Appendix. Working with the sample code
This appendix explains how this book’s sample code is organized and how to configure it. These are areas where we had to come up with some kind of sensible scheme to support the needs of the book, and that scheme may not be completely transparent at first glance.
As regards the IDE, we used the Spring Tool Suite for the development of this book, which is essentially a branded version of Eclipse with additional support for Spring-based development. You can of course use your preferred IDE. Although we can’t speak to the details of what you’ll need when using standard Eclipse, IntelliJ IDEA, NetBeans, or other IDEs, in general you’ll need the following:
- Maven support
- Git support, if you plan to use Git to work with the code
Spring-specific support (such as bean-dependency graphs, Spring AOP, configuration files, custom configuration views for Spring Integration, Spring Web Flow, and so on) isn’t strictly required, but you’ll find it very helpful.
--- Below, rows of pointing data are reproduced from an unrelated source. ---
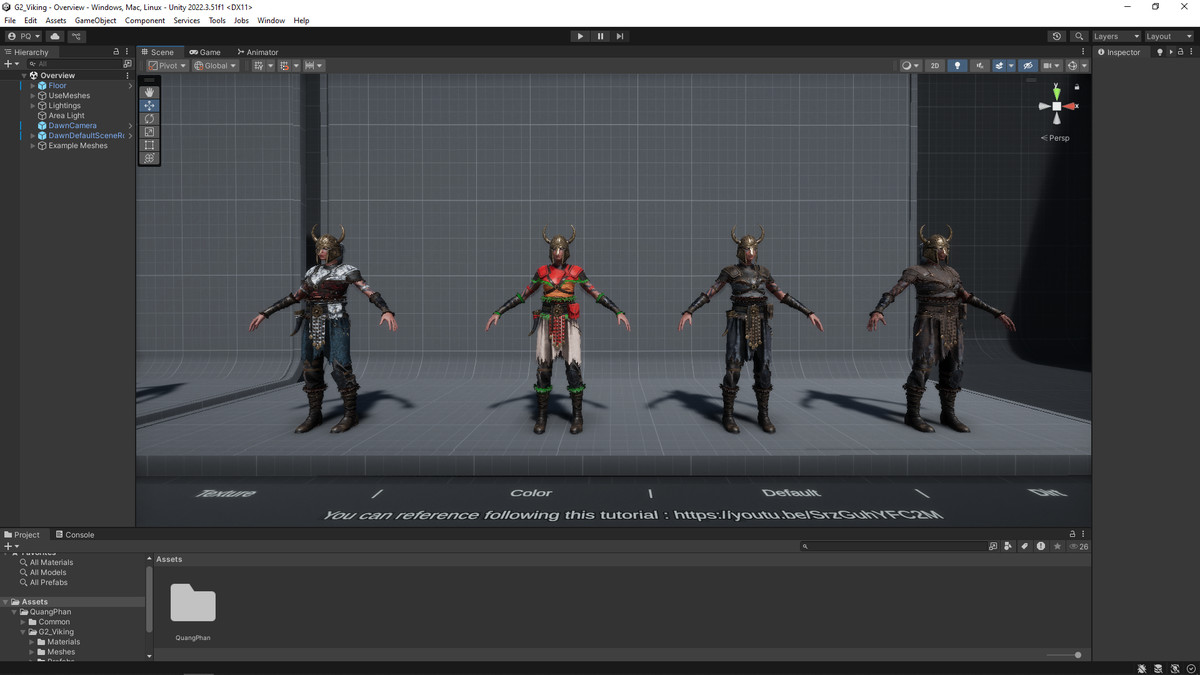Open the Undo History button
Image resolution: width=1200 pixels, height=675 pixels.
(1057, 36)
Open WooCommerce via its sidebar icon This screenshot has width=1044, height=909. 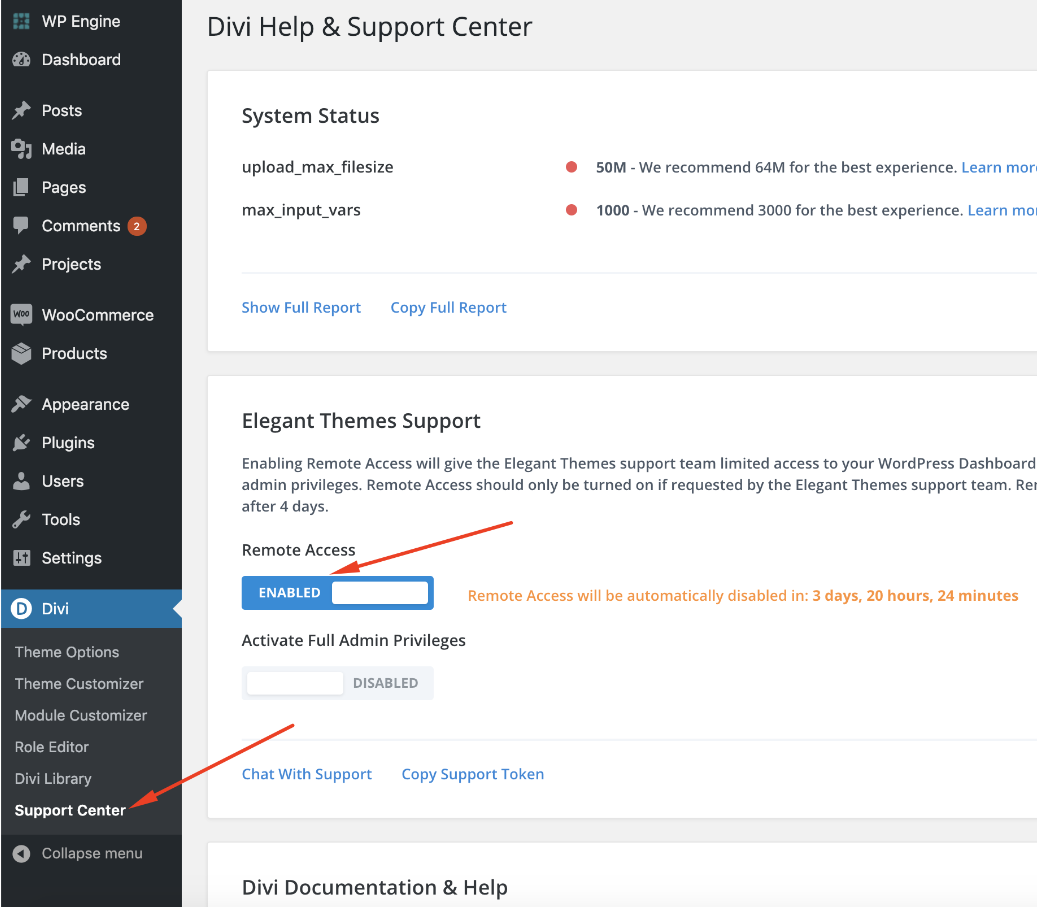18,314
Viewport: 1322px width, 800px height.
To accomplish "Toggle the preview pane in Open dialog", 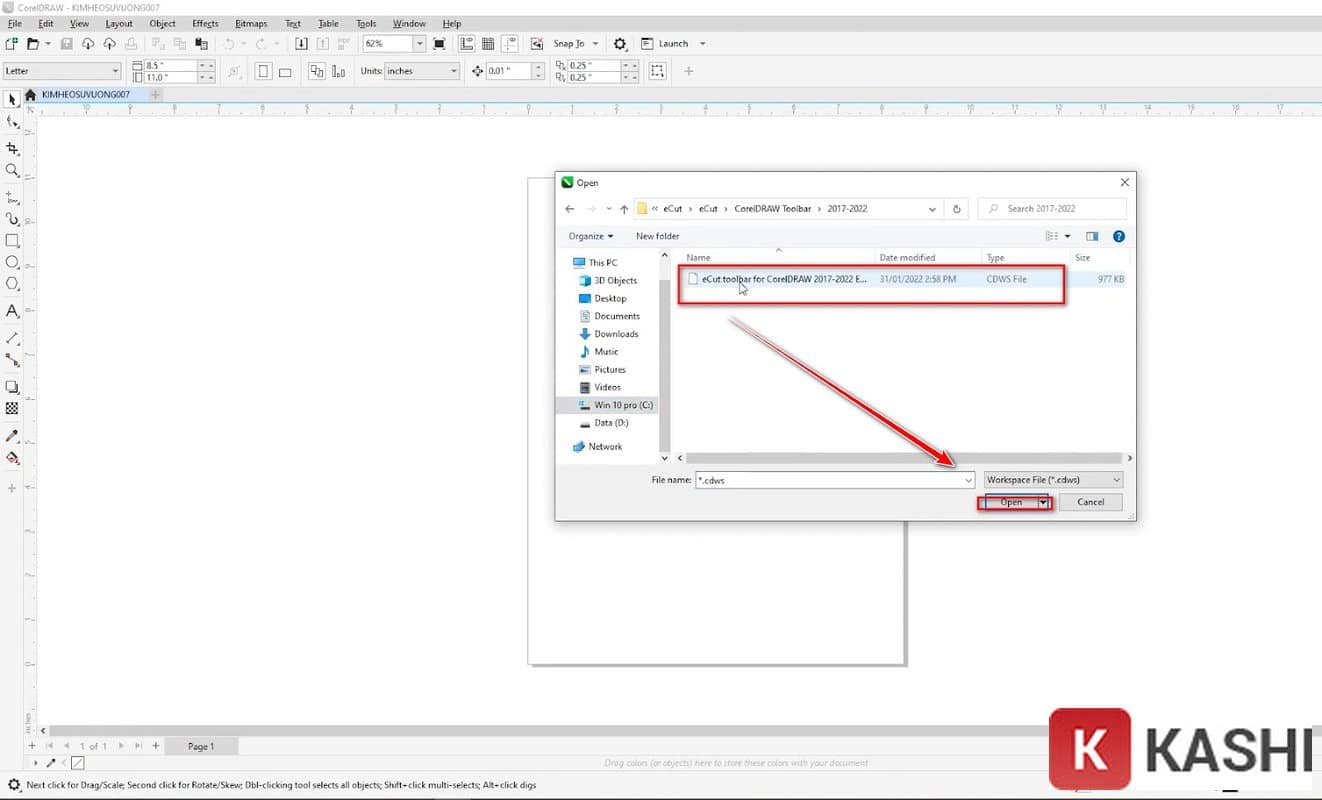I will coord(1092,236).
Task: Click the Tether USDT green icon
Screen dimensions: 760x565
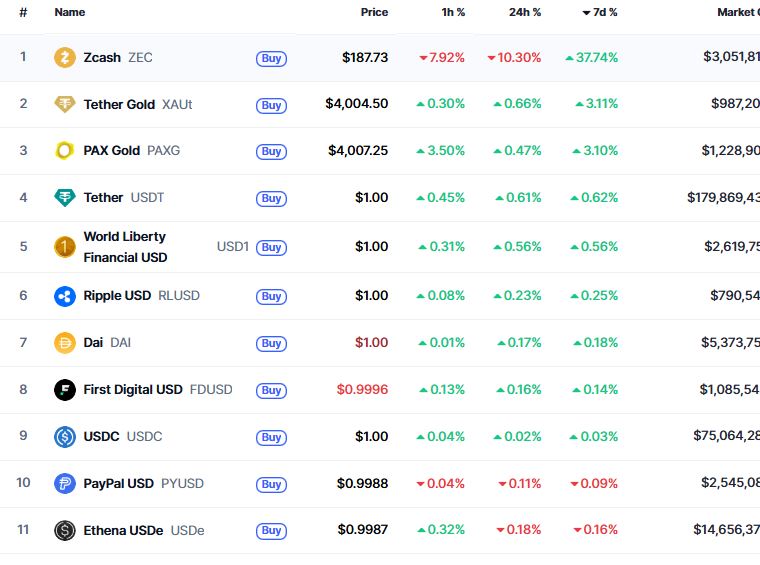Action: click(65, 198)
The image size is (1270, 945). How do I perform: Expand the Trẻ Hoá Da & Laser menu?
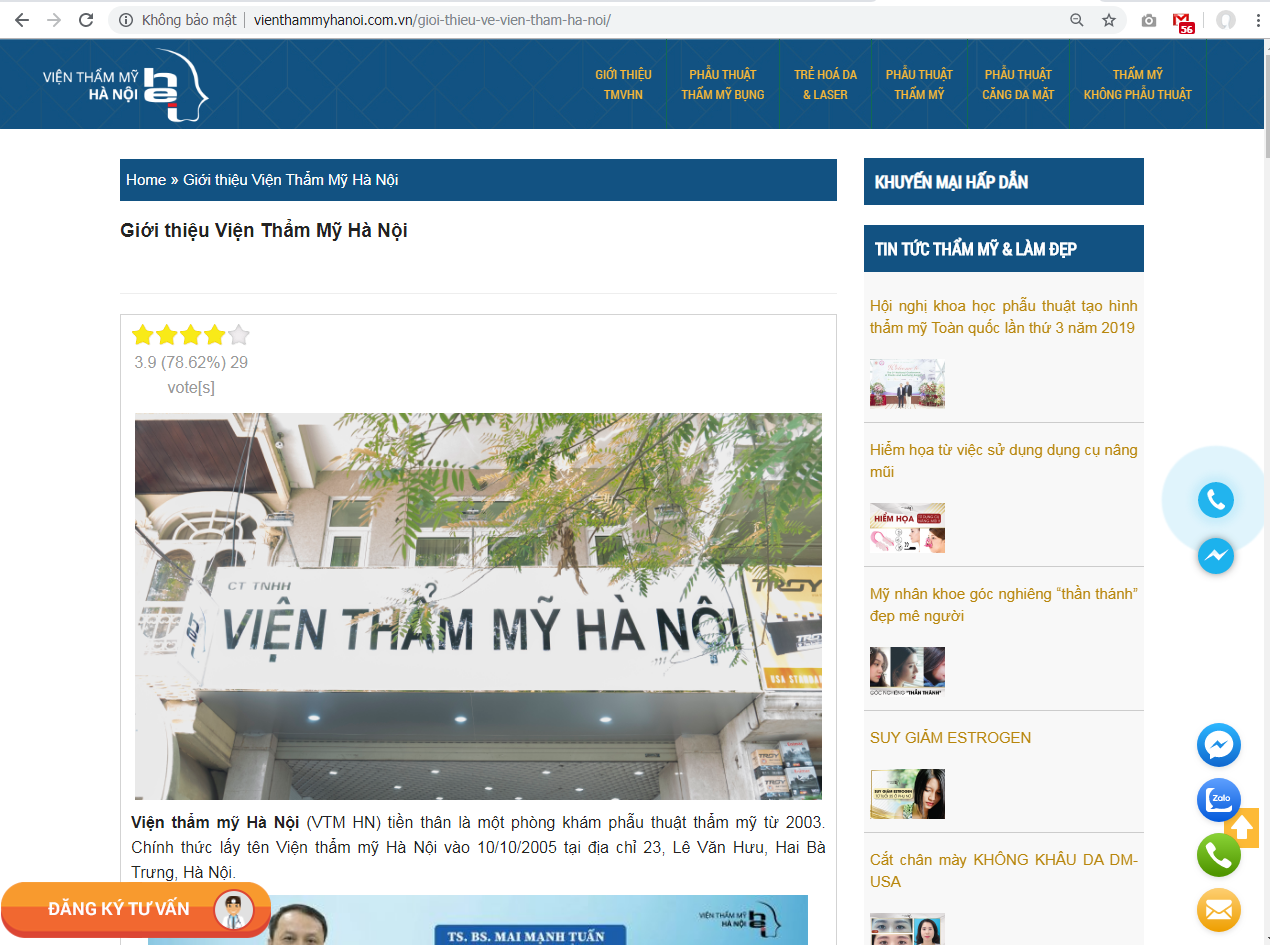click(x=825, y=85)
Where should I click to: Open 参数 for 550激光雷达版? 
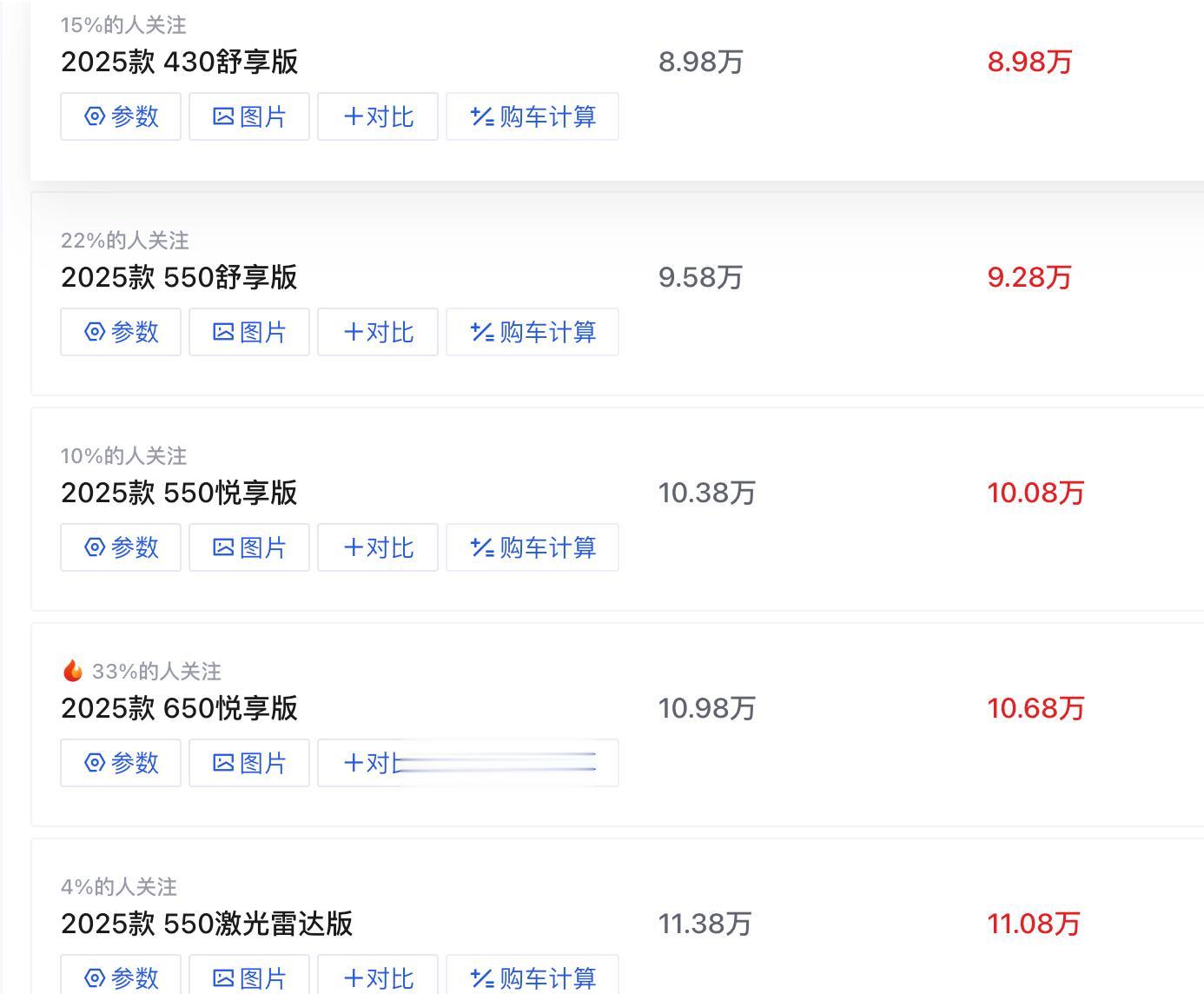[121, 977]
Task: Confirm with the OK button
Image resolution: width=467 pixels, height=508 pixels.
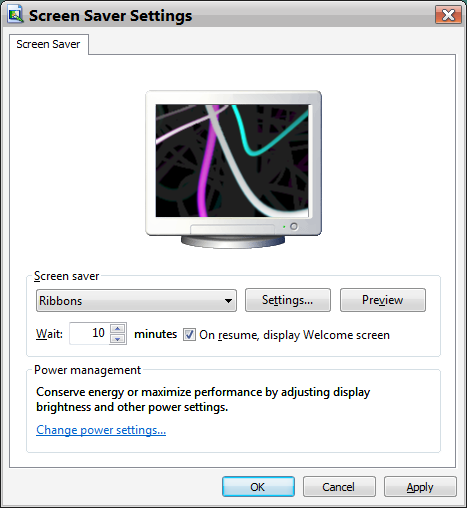Action: click(x=258, y=487)
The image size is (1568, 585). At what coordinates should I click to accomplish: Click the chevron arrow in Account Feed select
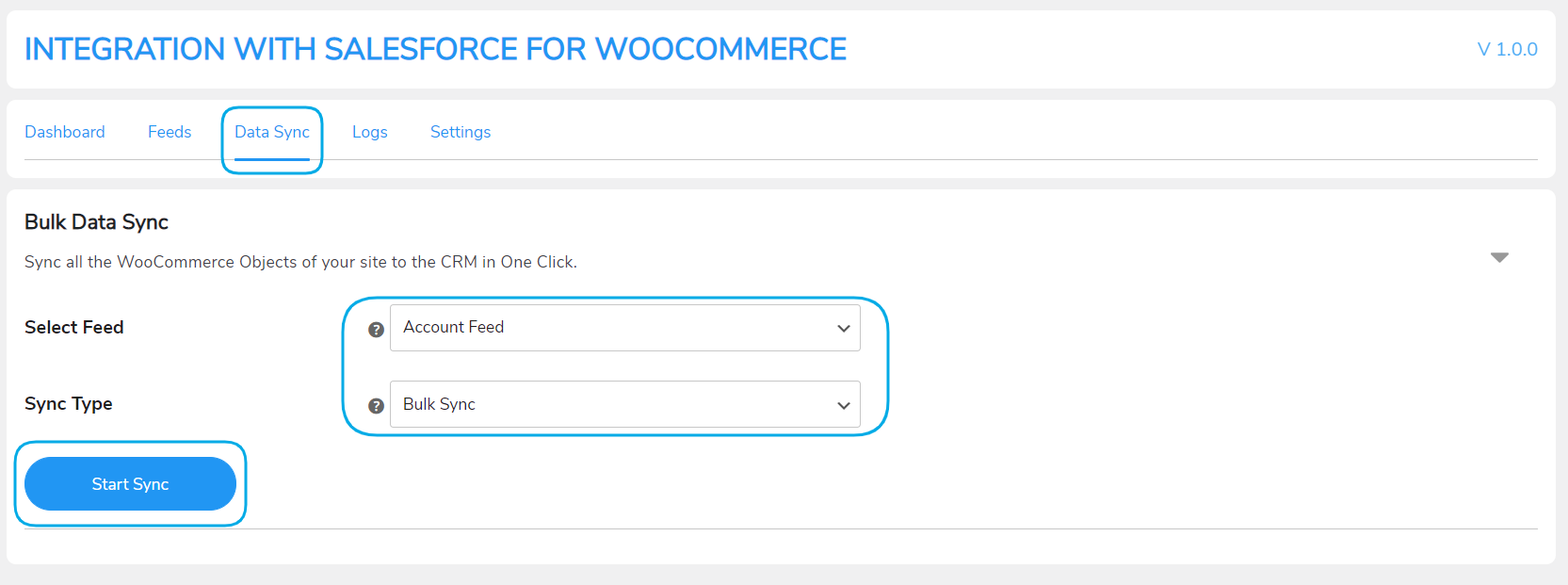[844, 329]
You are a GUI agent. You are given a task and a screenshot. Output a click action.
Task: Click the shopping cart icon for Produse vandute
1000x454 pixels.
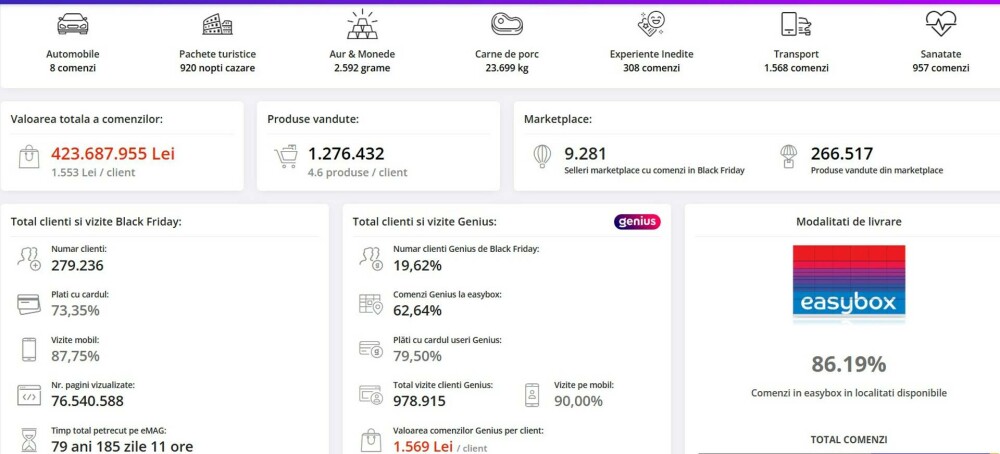[x=286, y=157]
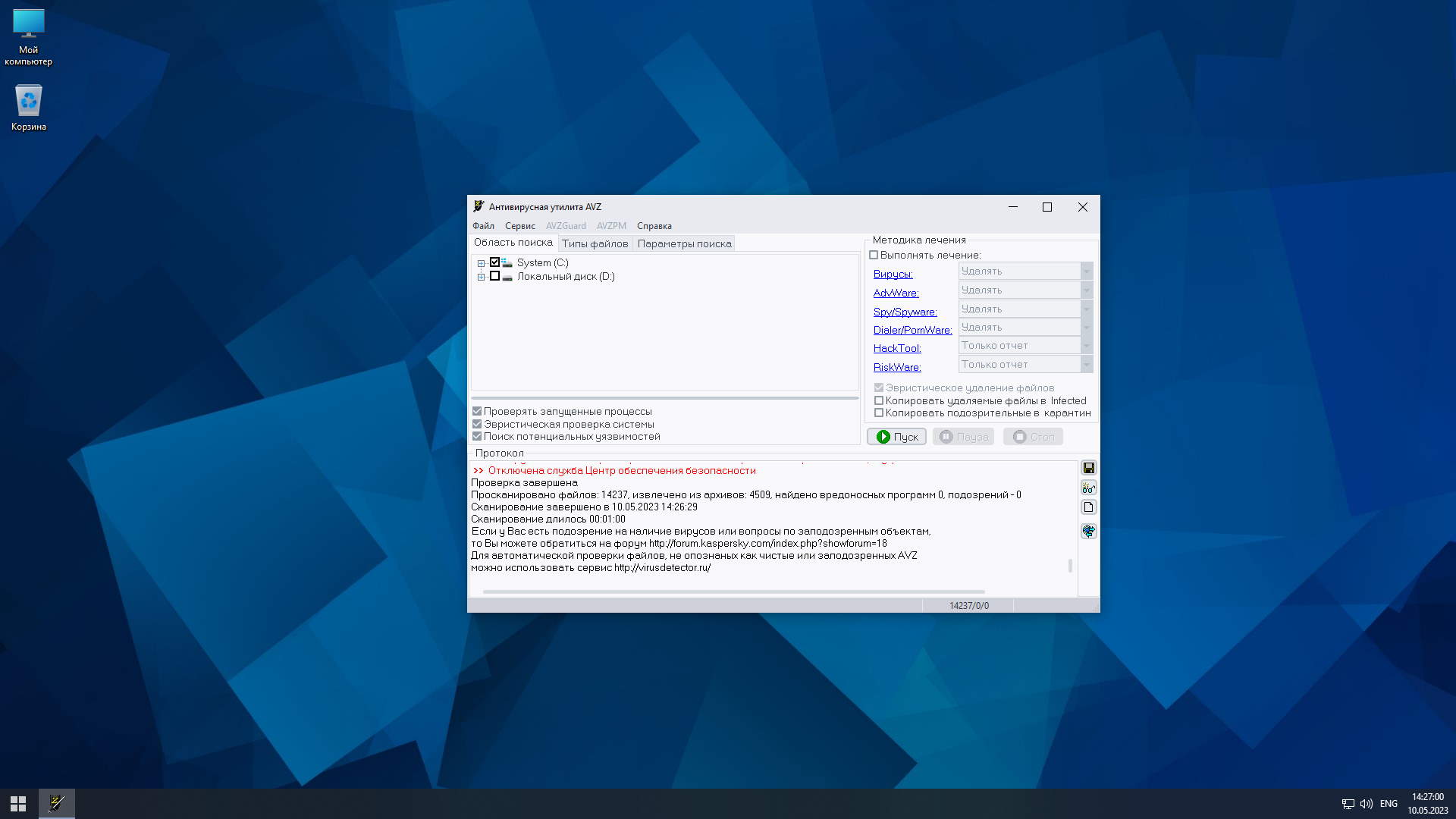This screenshot has height=819, width=1456.
Task: Click the RiskWare link
Action: pos(896,367)
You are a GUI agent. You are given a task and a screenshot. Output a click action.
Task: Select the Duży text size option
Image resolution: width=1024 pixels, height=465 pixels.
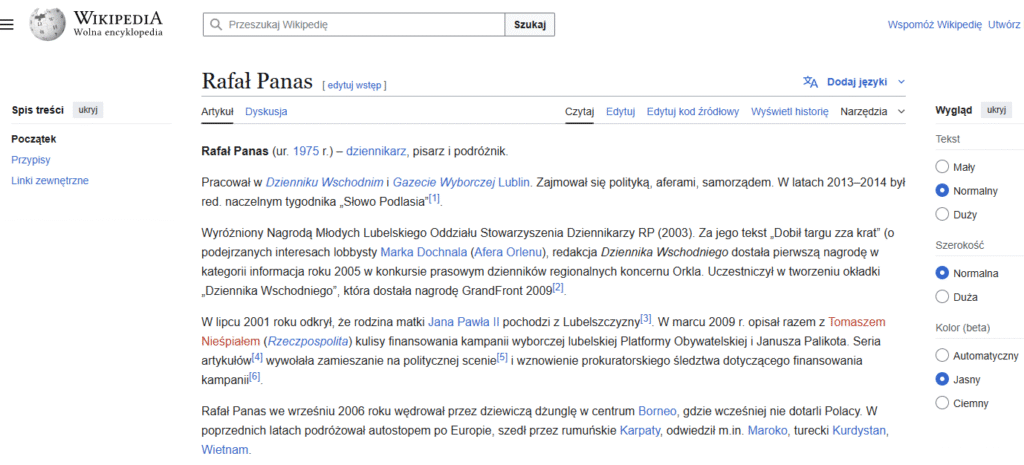pyautogui.click(x=941, y=213)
The major Java IDEs all have Spring-specific support, either built in or as a plug-in. Consult your IDE documentation for details.
In terms of your broader system environment, you’ll need to install Maven, and Git if you want to use it.
The book’s code is organized as a set of Git repositories managed at GitHub. The projects are all Maven projects conforming to Maven’s conventions around internal project structure.